MLBEDSW-7281: create_const_tensor OverflowError on Microsoft Windows

 - Additional overflow checks are performed when running under
Microsoft Windows compared to Linux. These checks happen when
converting from Python int to NumPy int/uint
 - The problem is that the lut activation values are int32 type,
however they are defined as Python ints. If these are converted to
numpy.int32 it could result in an overflow error
 - The fix is to convert these values to uint32 but keep the
operator's IFM tensor type the same (as this will allow them to be
interpreted correctly)
 - Fixing this highlighted another problem where convert_to_lut
always calls create_lut_tensor() with an int8 datatype, whereas it
should be using the IFM datatype

Change-Id: I781a9d850f654267aa4a67754438607c4bb95685
Signed-off-by: Tim Hall <tim.hall@arm.com>
diff --git a/ethosu/vela/graph_optimiser_util.py b/ethosu/vela/graph_optimiser_util.py
index 2822feb..24a5583 100644
--- a/ethosu/vela/graph_optimiser_util.py
+++ b/ethosu/vela/graph_optimiser_util.py
@@ -417,7 +417,8 @@
 
 def convert_to_lut(op, lut_values, lut_name):
     # Rewrite the operation by Add with scalar 0 + LUT activation
-    ifm = op.inputs[0]
+    ifm = op.ifm
+    ofm = op.ofm
     if ifm is None:
         return op
     assert ifm.dtype.size_in_bytes() == 1
@@ -429,7 +430,7 @@
     quantization = QuantizationParameters(0.0, 255.0)

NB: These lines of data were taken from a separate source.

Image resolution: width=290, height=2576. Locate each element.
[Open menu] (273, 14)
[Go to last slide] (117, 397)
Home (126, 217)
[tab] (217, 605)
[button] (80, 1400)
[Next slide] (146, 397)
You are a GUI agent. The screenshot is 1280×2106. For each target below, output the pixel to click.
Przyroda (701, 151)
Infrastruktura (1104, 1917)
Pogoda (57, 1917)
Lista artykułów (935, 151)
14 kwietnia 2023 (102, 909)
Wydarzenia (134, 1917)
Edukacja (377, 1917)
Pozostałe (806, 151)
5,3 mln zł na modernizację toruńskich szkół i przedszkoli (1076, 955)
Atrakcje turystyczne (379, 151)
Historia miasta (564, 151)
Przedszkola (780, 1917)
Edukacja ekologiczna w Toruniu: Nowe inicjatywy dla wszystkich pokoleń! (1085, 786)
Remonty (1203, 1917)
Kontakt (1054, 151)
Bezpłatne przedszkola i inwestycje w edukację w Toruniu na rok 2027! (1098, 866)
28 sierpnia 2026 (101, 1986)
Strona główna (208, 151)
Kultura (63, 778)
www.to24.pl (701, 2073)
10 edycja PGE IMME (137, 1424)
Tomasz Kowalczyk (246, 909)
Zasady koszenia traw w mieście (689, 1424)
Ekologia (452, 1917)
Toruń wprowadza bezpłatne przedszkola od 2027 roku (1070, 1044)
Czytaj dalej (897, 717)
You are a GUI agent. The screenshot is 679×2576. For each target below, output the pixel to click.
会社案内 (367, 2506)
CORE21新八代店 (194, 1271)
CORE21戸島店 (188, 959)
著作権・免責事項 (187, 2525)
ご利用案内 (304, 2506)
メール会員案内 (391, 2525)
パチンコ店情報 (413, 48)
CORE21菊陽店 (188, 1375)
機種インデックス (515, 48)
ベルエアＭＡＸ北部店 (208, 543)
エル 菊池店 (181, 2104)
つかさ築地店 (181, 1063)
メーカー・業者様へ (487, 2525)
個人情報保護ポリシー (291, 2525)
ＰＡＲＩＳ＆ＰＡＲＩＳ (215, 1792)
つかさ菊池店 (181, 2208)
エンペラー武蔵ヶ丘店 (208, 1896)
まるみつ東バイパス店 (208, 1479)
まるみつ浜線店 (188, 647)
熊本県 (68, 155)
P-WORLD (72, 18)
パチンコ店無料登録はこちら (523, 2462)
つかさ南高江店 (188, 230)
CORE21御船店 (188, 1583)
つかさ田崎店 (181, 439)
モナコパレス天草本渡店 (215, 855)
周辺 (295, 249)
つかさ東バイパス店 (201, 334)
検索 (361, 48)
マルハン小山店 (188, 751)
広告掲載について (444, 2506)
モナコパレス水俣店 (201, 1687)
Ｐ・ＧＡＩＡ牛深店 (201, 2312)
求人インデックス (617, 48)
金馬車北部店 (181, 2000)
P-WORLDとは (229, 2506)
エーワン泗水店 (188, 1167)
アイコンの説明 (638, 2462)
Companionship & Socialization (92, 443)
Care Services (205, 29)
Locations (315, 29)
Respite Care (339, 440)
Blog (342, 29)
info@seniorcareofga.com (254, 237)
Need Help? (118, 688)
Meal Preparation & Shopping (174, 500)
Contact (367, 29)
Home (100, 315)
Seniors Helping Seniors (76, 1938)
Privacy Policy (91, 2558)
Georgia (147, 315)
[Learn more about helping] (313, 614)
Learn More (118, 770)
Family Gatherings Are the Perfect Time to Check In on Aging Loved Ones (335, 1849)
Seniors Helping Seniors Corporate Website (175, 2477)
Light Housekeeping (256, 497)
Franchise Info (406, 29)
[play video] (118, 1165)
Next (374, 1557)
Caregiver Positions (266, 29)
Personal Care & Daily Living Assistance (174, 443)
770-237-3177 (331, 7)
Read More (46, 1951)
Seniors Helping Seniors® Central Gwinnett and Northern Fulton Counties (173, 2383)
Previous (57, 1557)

     quantization.scale_f32 = ifm.quantization.scale_f32
     quantization.zero_point = 0
-    tens = create_const_tensor(op.inputs[0].name + "_scalar0", [], ifm.dtype, [0], quantization=quantization)
+    tens = create_const_tensor(ifm.name + "_scalar0", [], ifm.dtype, [0], quantization=quantization)
     op.add_input_tensor(tens)
     op.ifm_shapes.append(Shape4D(tens.shape))  # TODO no shape?
 
@@ -437,7 +438,13 @@
     # so even if the OFM has a different scale than the IFM, the generated OFM scale instructions
     # should be the same as the IFM
     op.forced_output_quantization = ifm.quantization
-    lut_tensor = lut.create_lut_tensor(op.name + "_values", lut_values, DataType.int8)
+
+    # the lut tensor datatype needs to match both; the ofm datatype, because these are the values output; and the
+    # datatype used to generate the lut values (which is probably the ifm datatype), because we want to avoid any
+    # potential overflow errors in create_lut_tensor() caused by converting Python int (which could represent a uint)
+    # to NumPy int. this can be guaranteed by checking that the ifm and ofm datatypes are the same
+    assert ifm.dtype == ofm.dtype
+    lut_tensor = lut.create_lut_tensor(op.name + "_values", lut_values, ofm.dtype)
     op.set_activation_lut(lut_tensor)
     op.set_ifm_ofm_shapes()
     DebugDatabase.add_optimised(op, op)
diff --git a/ethosu/vela/softmax.py b/ethosu/vela/softmax.py
index 575e1e6..5a06c1b 100644
--- a/ethosu/vela/softmax.py
+++ b/ethosu/vela/softmax.py
@@ -270,7 +270,7 @@
             ifm2_shape=ifm_max_shape,
         )
         sub_op.set_activation_lut(
-            create_const_tensor(f"{sub_op.name}_exp_lut", [1, 1, 1, 256], DataType.int32, exp_lut, TensorPurpose.LUT)
+            create_const_tensor(f"{sub_op.name}_exp_lut", [1, 1, 1, 256], DataType.uint32, exp_lut, TensorPurpose.LUT)
         )
         ifm_exp = add_op_get_ofm(sub_op)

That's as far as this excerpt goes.